EJERCICIO PROPUESTO:
Reproduzca sin ninguna modificación las líneas que van desde la que contiene "Identify the location" hasta la última, ambas incluidas.

(Datos de elementos y ubicación de texto)
▼

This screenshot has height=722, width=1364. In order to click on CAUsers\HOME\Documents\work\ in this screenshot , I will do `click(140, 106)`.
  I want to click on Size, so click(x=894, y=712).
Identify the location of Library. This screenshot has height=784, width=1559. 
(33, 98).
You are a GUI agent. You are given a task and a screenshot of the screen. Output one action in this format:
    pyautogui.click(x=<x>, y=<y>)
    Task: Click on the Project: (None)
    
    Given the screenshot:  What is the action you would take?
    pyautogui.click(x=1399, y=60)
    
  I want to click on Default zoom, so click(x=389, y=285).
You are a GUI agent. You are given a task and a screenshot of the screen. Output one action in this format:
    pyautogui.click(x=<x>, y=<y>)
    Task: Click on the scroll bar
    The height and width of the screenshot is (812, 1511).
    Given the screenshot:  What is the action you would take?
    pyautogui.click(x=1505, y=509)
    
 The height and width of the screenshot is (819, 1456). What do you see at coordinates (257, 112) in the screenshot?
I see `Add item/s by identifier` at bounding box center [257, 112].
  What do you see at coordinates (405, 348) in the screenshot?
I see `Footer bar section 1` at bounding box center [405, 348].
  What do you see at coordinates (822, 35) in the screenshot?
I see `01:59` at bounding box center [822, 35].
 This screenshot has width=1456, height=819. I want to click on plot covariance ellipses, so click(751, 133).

▲

TAREA RESUELTA:
Identify the location of Library. This screenshot has height=784, width=1559. 
(33, 98).
You are a GUI agent. You are given a task and a screenshot of the screen. Output one action in this format:
    pyautogui.click(x=<x>, y=<y>)
    Task: Click on the Project: (None)
    
    Given the screenshot:  What is the action you would take?
    pyautogui.click(x=1399, y=60)
    
  I want to click on Default zoom, so click(x=389, y=285).
You are a GUI agent. You are given a task and a screenshot of the screen. Output one action in this format:
    pyautogui.click(x=<x>, y=<y>)
    Task: Click on the scroll bar
    The height and width of the screenshot is (812, 1511).
    Given the screenshot:  What is the action you would take?
    pyautogui.click(x=1505, y=509)
    
 The height and width of the screenshot is (819, 1456). What do you see at coordinates (257, 112) in the screenshot?
I see `Add item/s by identifier` at bounding box center [257, 112].
  What do you see at coordinates (405, 348) in the screenshot?
I see `Footer bar section 1` at bounding box center [405, 348].
  What do you see at coordinates (822, 35) in the screenshot?
I see `01:59` at bounding box center [822, 35].
 This screenshot has width=1456, height=819. I want to click on plot covariance ellipses, so click(751, 133).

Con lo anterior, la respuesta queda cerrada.